§ **Passage shown**
We live in an age when kids all over the world are doing the ‘Usain Bolt spear’ to look cool, or to position themselves with a winner, but it does not compare to what Ali winning made us do. It made us walk into school proud, with Big steps and broad smiles. It made us saunter into our mostly menial jobs with an air of grace and defiance and happiness. It made us start to openly stand up for ourselves and say NO! It made us realise our potential and GO FOR IT without fear. Muhammad Ali changed the world, but more importantly he changed our world, our perspective. As a young boy fighting in the school playground there were only two signature moves guaranteed to come out when any two protagonist got into a melee. The Ali Shuffle and trade mark dance or the Bruce Lee stance, nose rub and swagger. As black boys we only copied the two greatest fighters ever to walk in modern times. They were both the greatest at their craft and they both transcended their sport.

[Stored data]
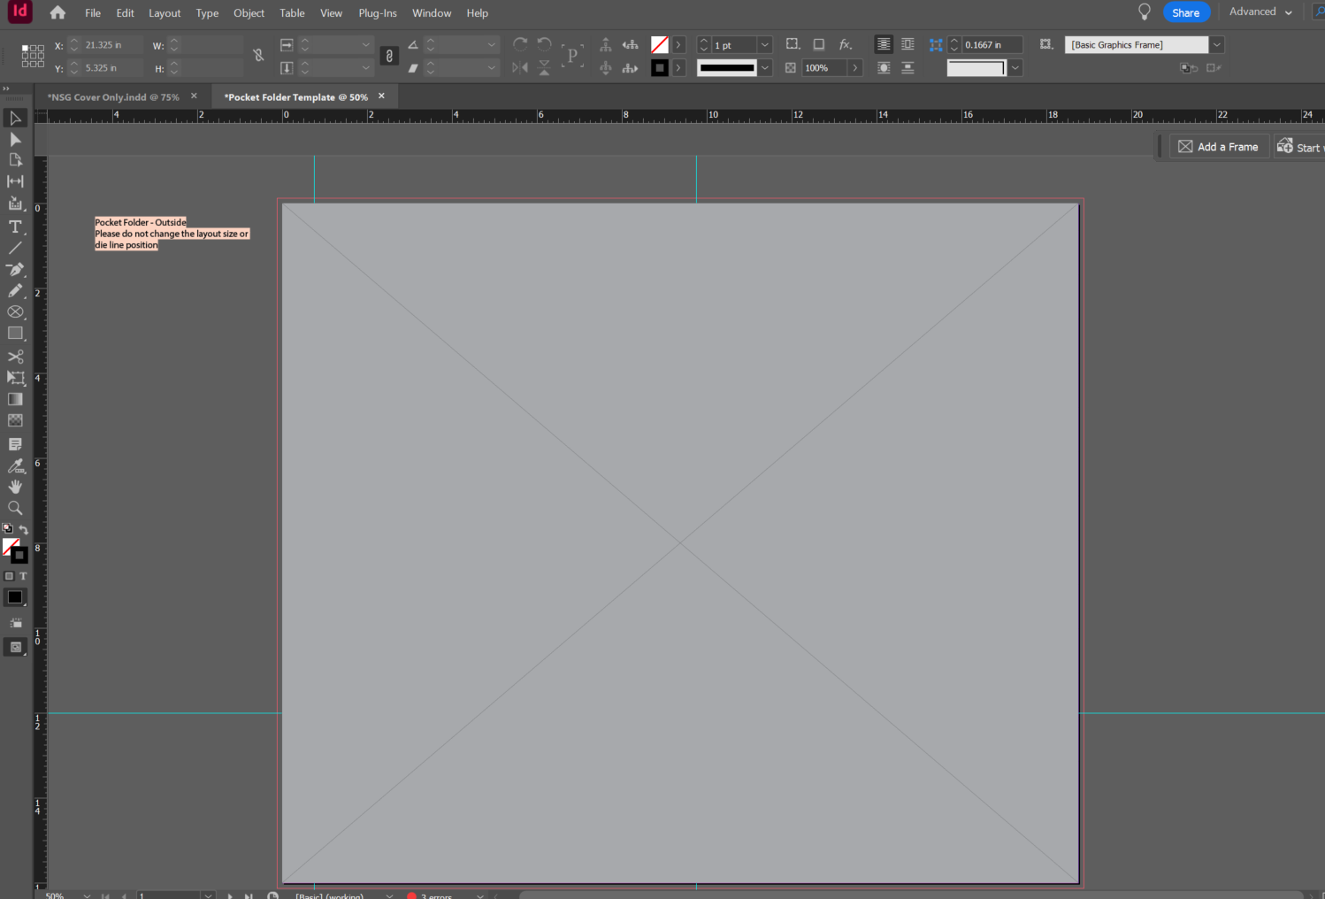Activate the Pen tool
The image size is (1325, 899).
tap(15, 269)
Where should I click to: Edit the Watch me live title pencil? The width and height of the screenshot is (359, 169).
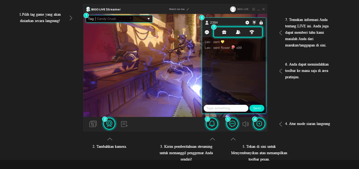(188, 9)
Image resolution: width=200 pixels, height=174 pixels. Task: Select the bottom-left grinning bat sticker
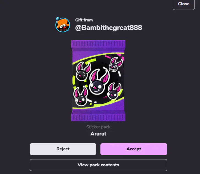[81, 96]
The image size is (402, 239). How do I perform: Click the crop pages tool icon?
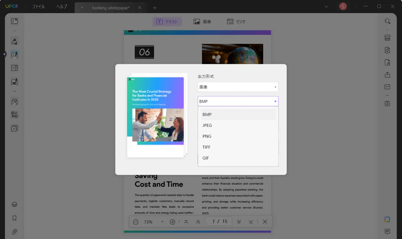(x=14, y=115)
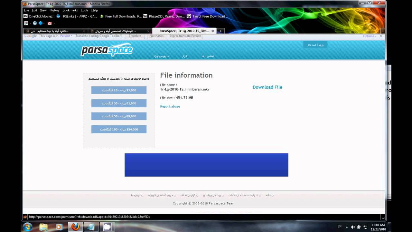Viewport: 412px width, 232px height.
Task: Click the blue clock add-on icon
Action: tap(34, 23)
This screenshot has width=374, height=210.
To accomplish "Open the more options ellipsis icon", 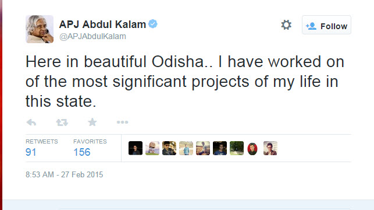I will click(122, 123).
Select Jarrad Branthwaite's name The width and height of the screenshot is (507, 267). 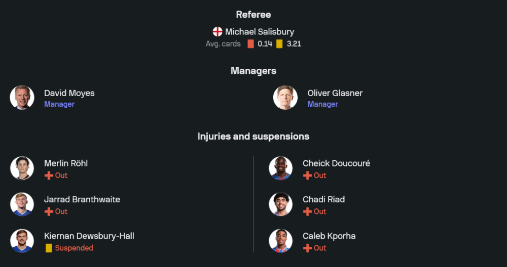click(82, 199)
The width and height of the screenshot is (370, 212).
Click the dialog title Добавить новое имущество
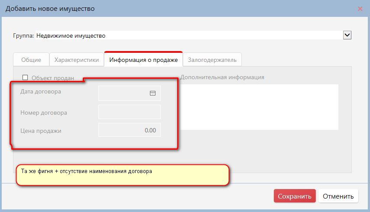click(x=50, y=9)
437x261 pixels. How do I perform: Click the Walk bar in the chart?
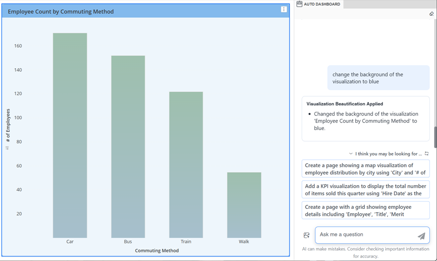pyautogui.click(x=244, y=205)
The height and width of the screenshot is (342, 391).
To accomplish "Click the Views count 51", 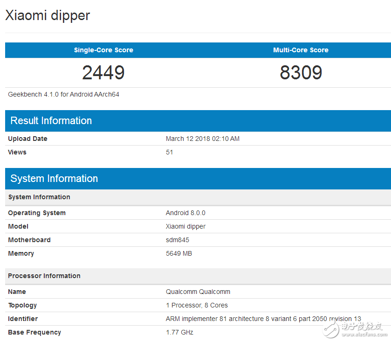I will pyautogui.click(x=169, y=152).

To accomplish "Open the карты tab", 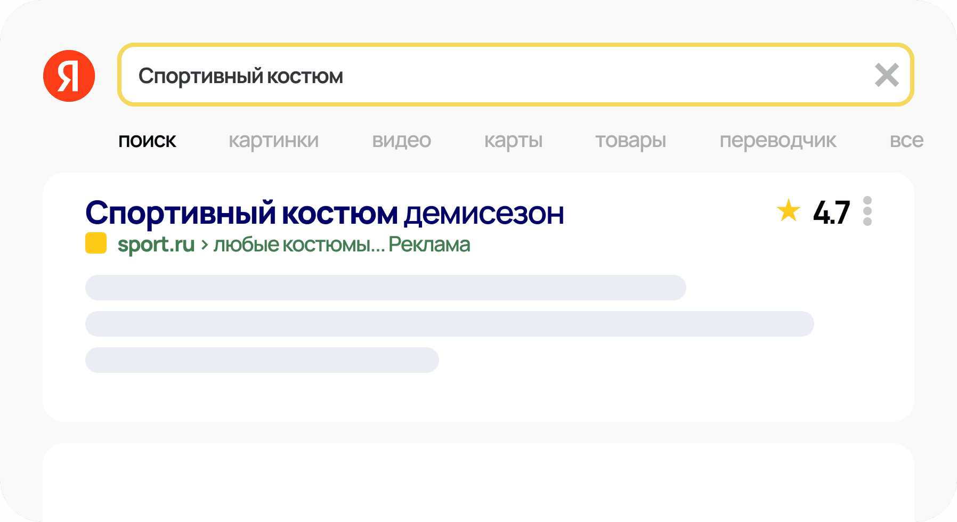I will click(513, 141).
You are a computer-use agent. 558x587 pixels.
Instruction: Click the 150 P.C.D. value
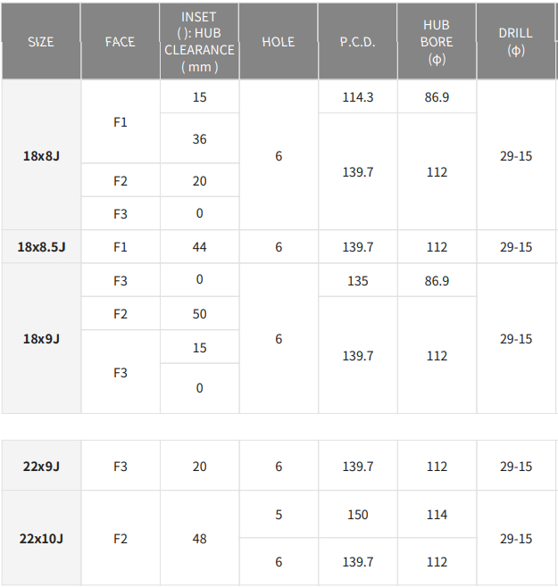click(357, 515)
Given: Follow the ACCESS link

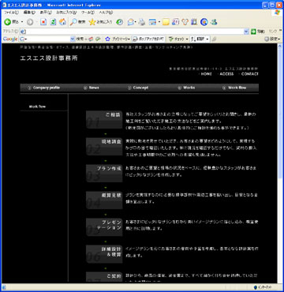Looking at the screenshot, I should [x=226, y=74].
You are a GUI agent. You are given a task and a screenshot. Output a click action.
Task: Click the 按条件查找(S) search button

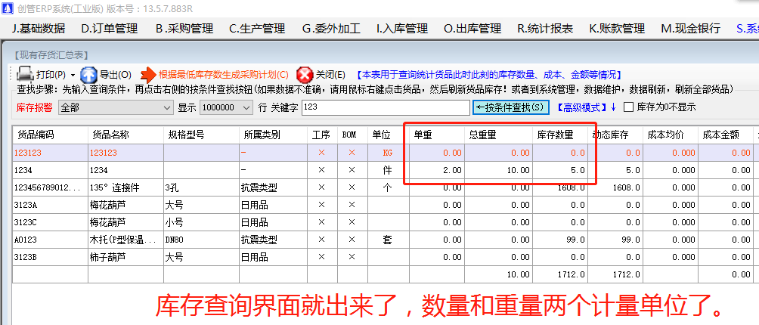pyautogui.click(x=511, y=107)
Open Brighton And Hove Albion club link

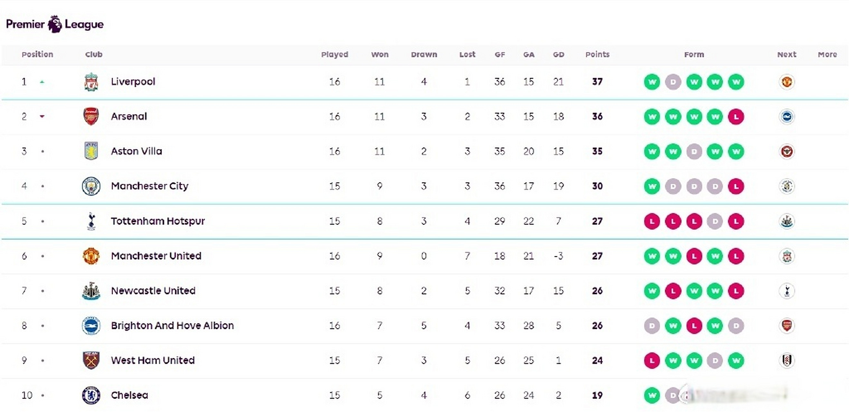(x=172, y=326)
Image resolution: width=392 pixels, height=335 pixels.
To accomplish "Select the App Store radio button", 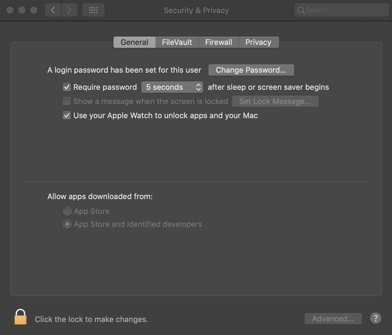I will tap(67, 211).
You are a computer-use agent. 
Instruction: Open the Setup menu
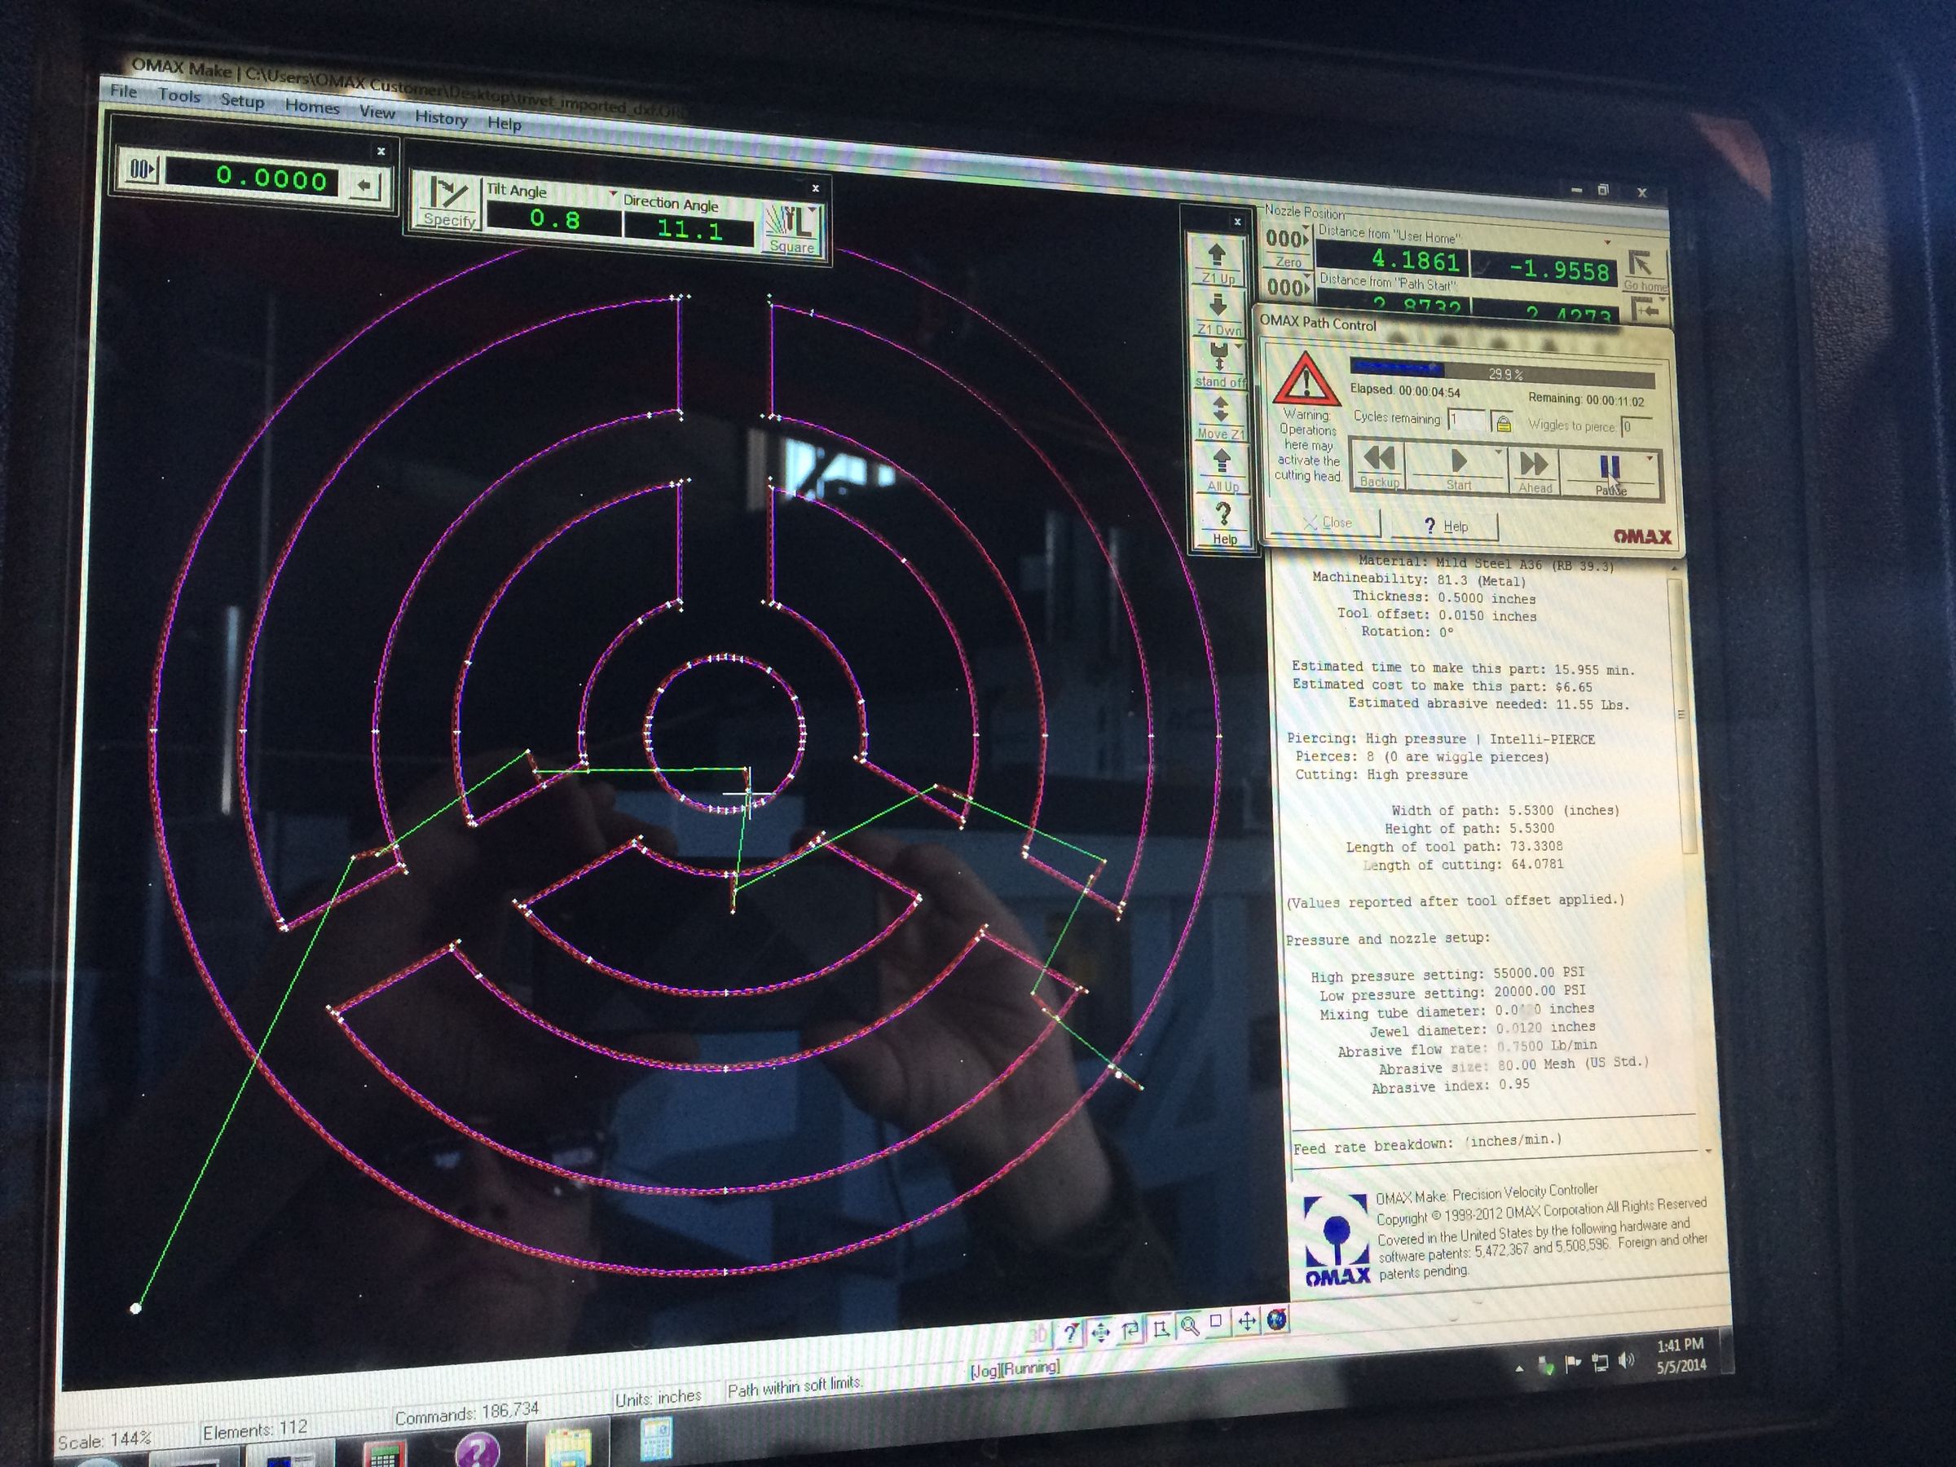click(x=241, y=101)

§ **Your assignment**
According to the passage about Muhammad Ali, which two signature moves were guaranteed to come out when two boys got into a playground fight?

§ **Exercise response**
The Ali Shuffle and trademark dance, or the Bruce Lee stance, nose rub and swagger.